An exemplary specimen of narrative journalism, the documentary points to the tenacity of filmmakers Shirley Abraham and Amit Madheshiya.
Life doesn’t give you a perfect story. It also doesn’t give you a neat three-act structure. It, in fact, resists documentation, unfolding slowly (at times, even pointlessly), producing one meaningful moment, lasting for a few seconds, in lieu of hundreds of minutes of bland sameness. Which is why documentary filmmaking, at its very core, is a tussle between the passion of moviemaking and the monotony of life. Often, filmmakers cave in, abandoning their story (and the people involved in it), compensating it with the voice of others (experts featuring as talking heads), and, as a result, you get a documentary that seems less a work of art and more a jab at creating something ‘important’. The Indian documentary The Cinema Travellers, though, playing in the 18th edition of the Mumbai Film Festival, is cut from a different fabric. Its filmmakers, Shirley Abraham and Amit Madheshiya, have followed a story for so long (around five years) that they haven’t allowed life to escape, distilled its complexity and absurdity in a 96-minute documentary that beats with the heart of a fine fictional film.
Based on the lives of three people in rural Maharashtra, Mohammed, Bapu (the owners of two travelling cinemas) and Prakash (a technician who fixes projectors), The Cinema Travellers is about a form of film exhibition on the verge of extinction. It’s a film about loss, memories, displacement, movies and, above all, time. Given that digital projection is still a relatively new phenomenon and celluloid has been around for more than a century, The Cinema Travellers constantly juxtaposes the old and new, past and present, old-fashioned and modern. Besides, the film’s principal characters (two of them in their 60s) have seen the world of cinema, and the world itself, change in front of their eyes. They talk about the past easily and casually, as if it’s still right there. Prakash, for instance, was first intrigued by the movies in the year 1959, or was it 1956, he struggles to remember. He was in fifth grade then, wondering what it that made images move. When Prakash grew up, he turned his passion into profession and continued fixing broken projectors for the next 45 years – though only few need his expertise now. Bapu’s truck is so old that cobwebs rest inside its interior, a discarded cinema reel locks its front door, its bonnet shakes and creaks. Mohammed and Bapu’s projectors keep dying on them, struggling to keep up with time.

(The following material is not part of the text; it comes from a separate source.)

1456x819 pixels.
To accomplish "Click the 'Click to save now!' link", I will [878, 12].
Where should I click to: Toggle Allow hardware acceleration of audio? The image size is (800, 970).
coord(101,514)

The Cinema Travellers’ protagonists, and their machines, are stuck in a unique time capsule. They revere their film cans, light incense sticks for them, line the flap of a new carton – containing a digital projector – with tilaks, place that projector in front of a fan, on a new tablecloth, before turning it on for the first time. Which is why it’s not surprising that time is a constant presence in the film – at times, even literally. At one point in the movie, when Prakash is talking about his past days – or, more appropriately, a past life – a clock on the wall of his workshop is stuck at 55 minutes past two; its minute hand ticking back and forth. An image that encapsulates the film: the pain of letting go. The filmmakers soon cut to the shot of Prakash speaking, but the haunting clicking sound of the clock keeps running in the background, imbuing the scene with a beautiful, heartbreaking motif.
The Cinema Travellers, however, is much more. The filmmakers not just follow the characters and their stories, but, in their midst, capture scenes of sublime beauty: an open field bathed in fog gently intruded by beams of sunshine; kids dancing in the field, before the start of a show; the slow fading of a bulb melding to a shot of moon in the sky. And the most beautiful of them all: a small moment of visual magic in the middle of the movie, where photography flirts with cinema. These scenes don’t really advance the story, but then, The Cinema Travellers seems to be asking us, “Does beauty need a reason to exist?”
This is a very confident and assured debut. Madheshiya and Abraham seldom pause their narrative to explain their film to us, make us look at the bigger picture. Their fly-on-the-wall approach – observational filmmaking stretched to its most satisfying conclusion – tells us that these characters, their lives, their joys, heartbreaks and sorrows are complete in themselves, that they don’t need to be underlined through talking heads, title cards, or voiceover. And the fact that this documentary unfolds like a fictional film (with clearly defined characters, settings, conflict, and resolution) points towards the filmmakers’ tenacity, making The Cinema Travellers an exemplary specimen of narrative journalism.
True to its name, this documentary has travelled all around the world, including such prestigious film festivals as Cannes, Toronto and New York, and now it’s come to India, nudging us to see a part of the country’s tradition that will soon be history, soon be extinct. Extinct, yes, but not dead. Because anything documented with this much love and passion doesn’t deserve to die.
The Cinema Travellers will be screened at PVR Phoenix on October 27 (3.15 pm).